Was it extremely cathartic for all of you as well when Faksa plastered Andrew Ladd on the Jets’ power play? It was less enjoyable later on when Faksa got a boarding call for another hit, but man, was it wonderful to see a young player with size hitting someone on the Jets for once instead of the other way ’round. Hitting isn’t usually a huge part of penalty killing, but Faksa picked the perfect spot there, and of course this means that if he ever sits another game in the history of hockey, the Stars Fan Mob will march to the gates of Lindy Ruff’s house with torches and pitchforks in hand. It’s tough to disagree with their sentiment.

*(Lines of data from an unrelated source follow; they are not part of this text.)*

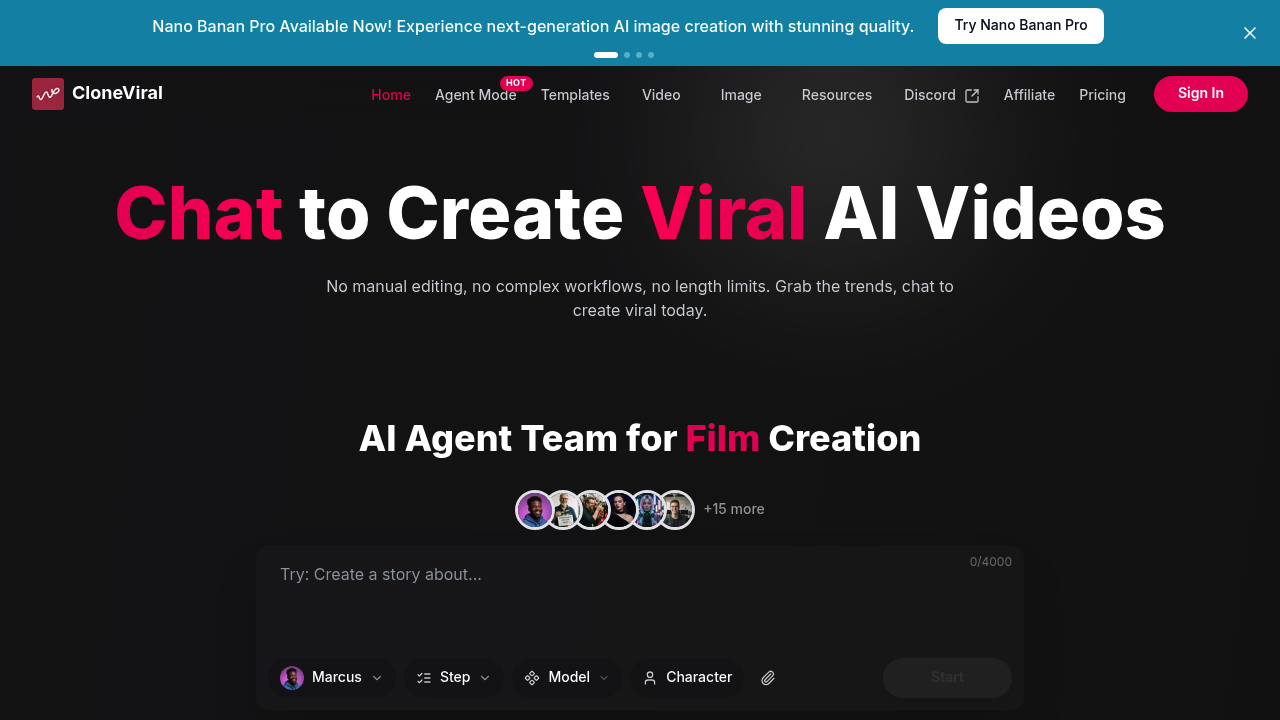Screen dimensions: 1280x720
Task: Open the Agent Mode menu item
Action: [476, 95]
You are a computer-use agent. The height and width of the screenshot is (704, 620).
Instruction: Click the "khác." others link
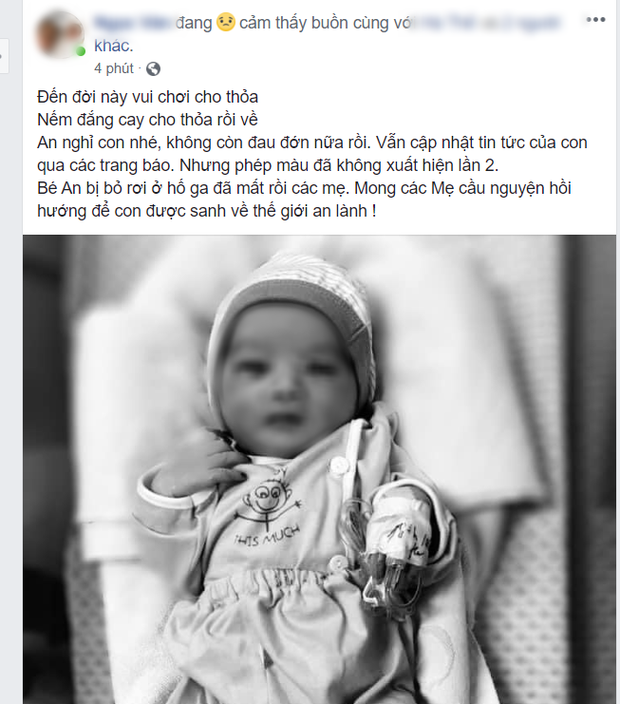114,45
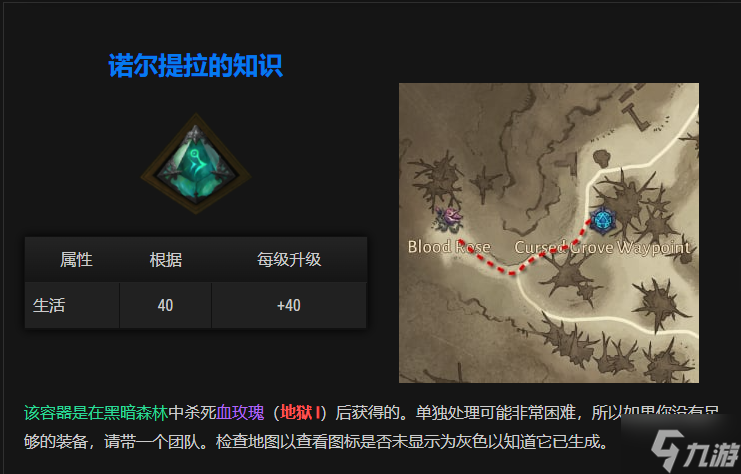Open the map thumbnail image

[x=549, y=233]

We truly are in another dead puck era, despite the Stars’ valiant efforts to combat this glacial trend league-wide. At no point was that more evident than when Klingberg picked up a Jamie Benn drop pass at the blue line and gorgeously deked Adam Lowry with a between-the-legs move straight out of the Ribeiro Shootout Handbook (no longer in publication). Lowry’s stick opened Klingberg’s metaphorical can and caused as egregious-looking a spill and turnover as you will see, yet no call was made. I suspect the officials were simply so gobsmacked by Klingberg’s move that they just forgot to call the obvious penalty. I have no explanation for the handsy-ness that was going on with those defending the puck carrier (on both sides) during the remainder of the night, however. This game was a grind.

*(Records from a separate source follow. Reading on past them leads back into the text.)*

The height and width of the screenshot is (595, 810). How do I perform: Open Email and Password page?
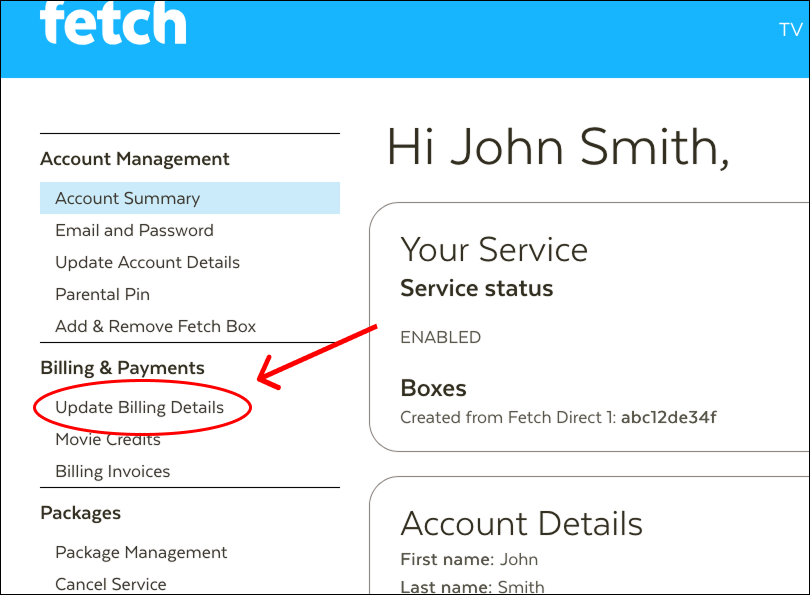(134, 230)

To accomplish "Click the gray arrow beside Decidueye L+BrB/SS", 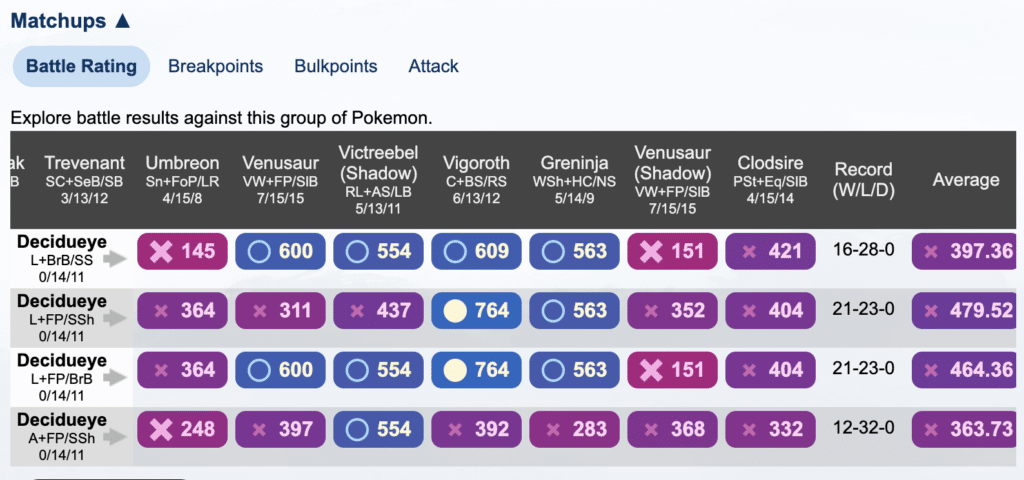I will 116,259.
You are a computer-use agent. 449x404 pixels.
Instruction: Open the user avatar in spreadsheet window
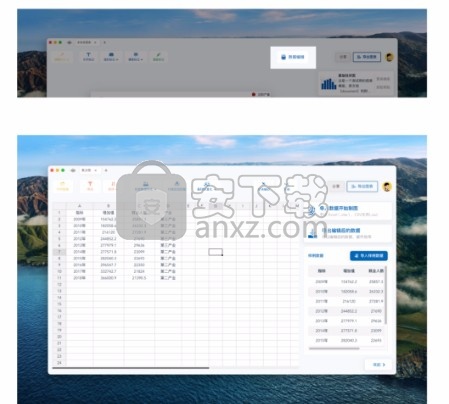click(387, 187)
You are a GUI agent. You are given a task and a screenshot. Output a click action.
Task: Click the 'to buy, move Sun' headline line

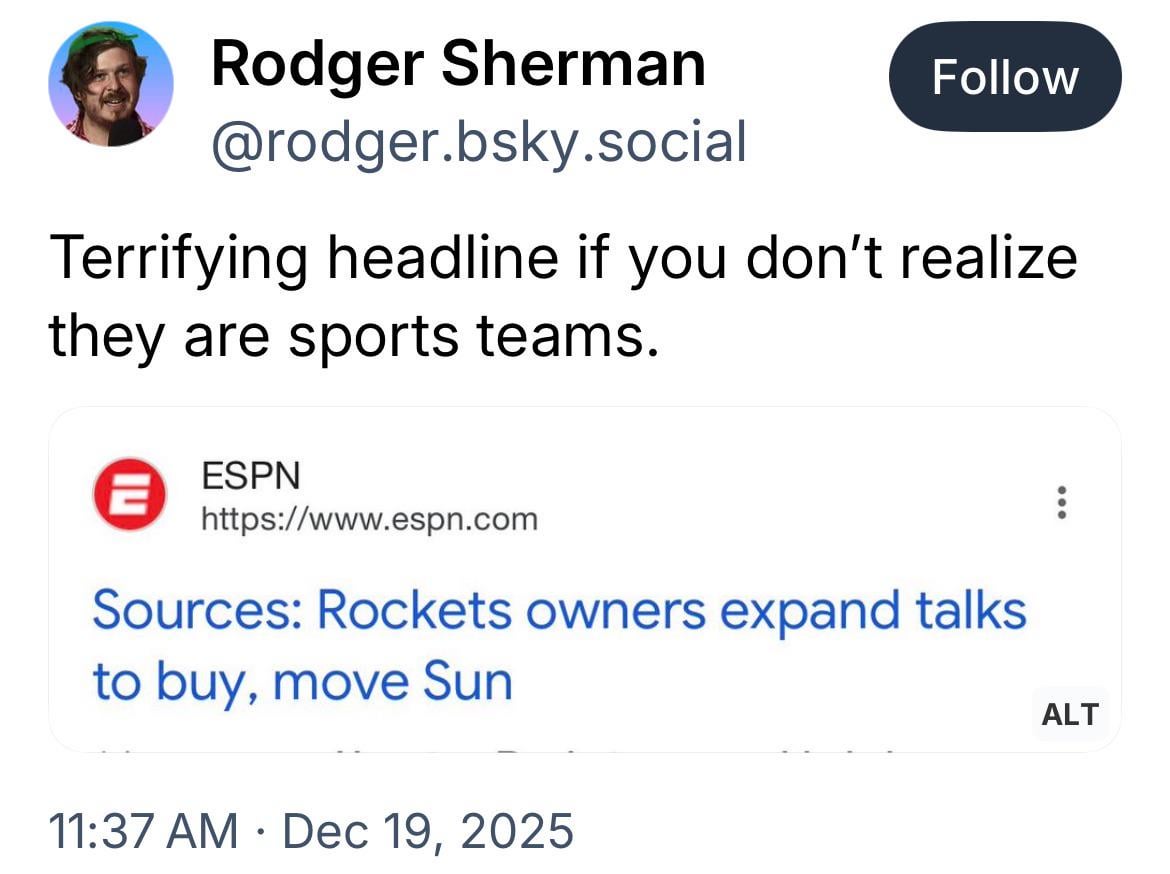click(302, 681)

Also, if I’m going to go full Fanerrific here, I’ll point out that the refs could really have done the Stars a solid by making up for the no-call on Klingberg’s trip by waving their hand dismissively in overtime on the Sharp trip. But I will always prefer that the officials call every penalty that they see, even if my heart doesn’t want that to happen. Just pointing out a little injustice, no big deal.

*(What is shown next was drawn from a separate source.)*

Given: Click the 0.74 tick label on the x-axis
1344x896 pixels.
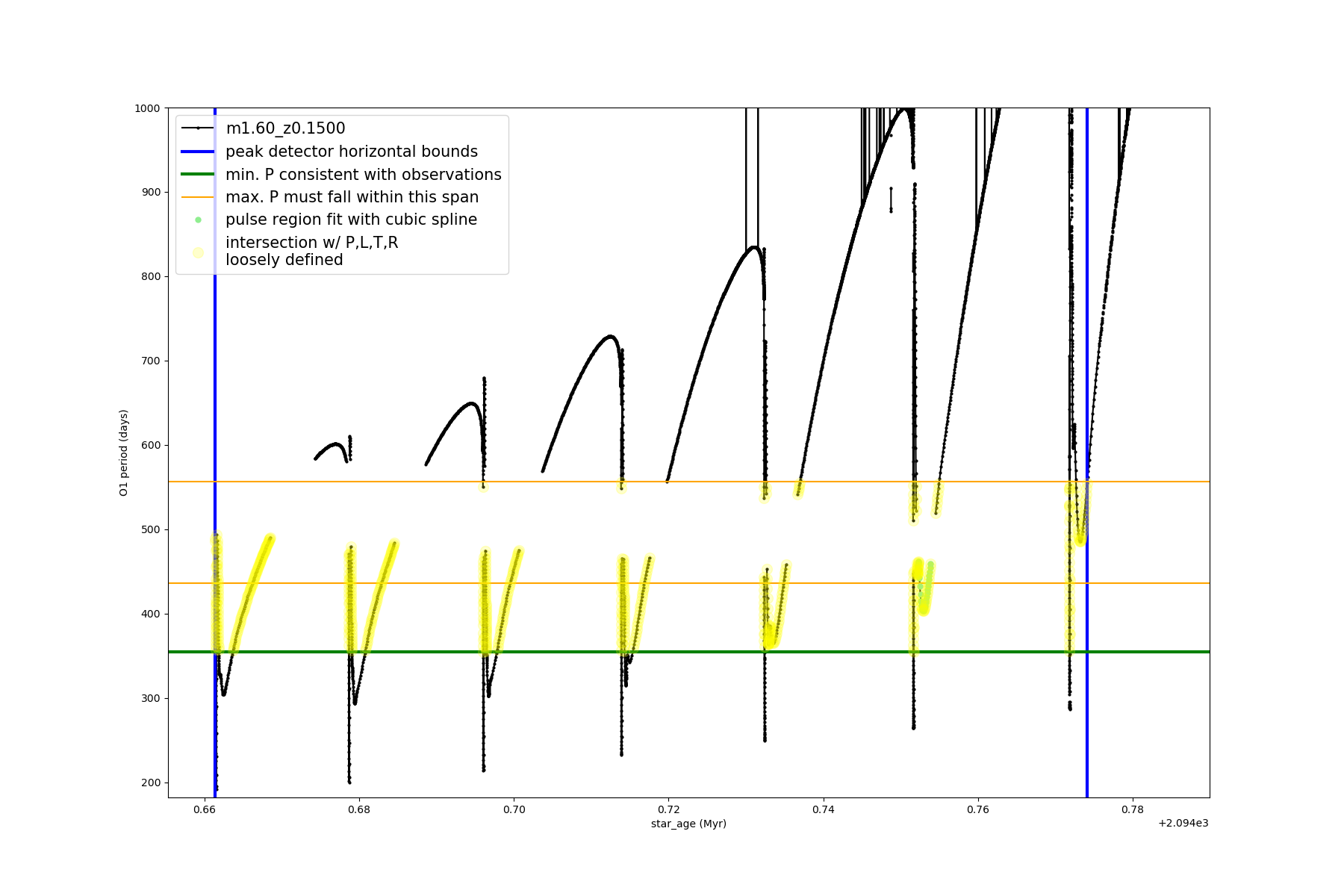Looking at the screenshot, I should click(x=823, y=809).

It’s time to be concerned about the power play as well, which continues to fail to get to the middle of the ice and get pucks on net. Honestly, the entry is fine (at least for the top unit), but puck movement in the zone is sluggish, and players aren’t moving, and that doesn’t create space in the shooting lanes. Whether it’s great scouting by opposing PKs or lack of adaptation by Dallas (or both), they are not doing themselves any favors with their now-prolonged power play ineptitude. They are playing Goldeneye on N64 with all rocket launchers and choosing to try slapping the other team to death. It is going about as well as you would expect.

Patrick Sharp had the best legs tonight of anyone, and when he cut to the net on cue in the third, things felt like they were finally coming together. But Hellebuyck held strong, and Sharp was only able to bury the puck into the goalie’s leg pad. At risk of harping on it, if Sharp holds onto that puck a second more, he can elevate it into the open top half of the net, but you don’t usually have that kind of time in that spot, so you can’t blame him for just trying to stuff it immediately after already making a beautiful move to beat Hellebuyck’s poke check. As we said earlier, it was a golden chance, but you can see why it turned out the way it did. Not that the awareness is comforting or anything, but whatever.

It wasn’t a pretty win, and the Stars aren’t playing a pretty game lately. But if you balance these last few games with the five pretty great games (mostly) the Stars had around the break, you end up with a rather tolerable stretch of hockey. Busting out of a hitting slump in baseball sometimes begins with a broken-bat dribbler. The Stars didn’t hit a home run tonight, but we’ll settle for just getting on base. All they needed was to get going again, and two points certainly counts as that.

Enjoy your weekend. Relish the final Stars game Saturday before the extended hiatus. Hockey is chaos in a compact environment, and the Stars walked out of the chaos with a positive result this time. It doesn’t mean everything is fixed, but perhaps the more important thing this game proved is that everything isn’t broken, either.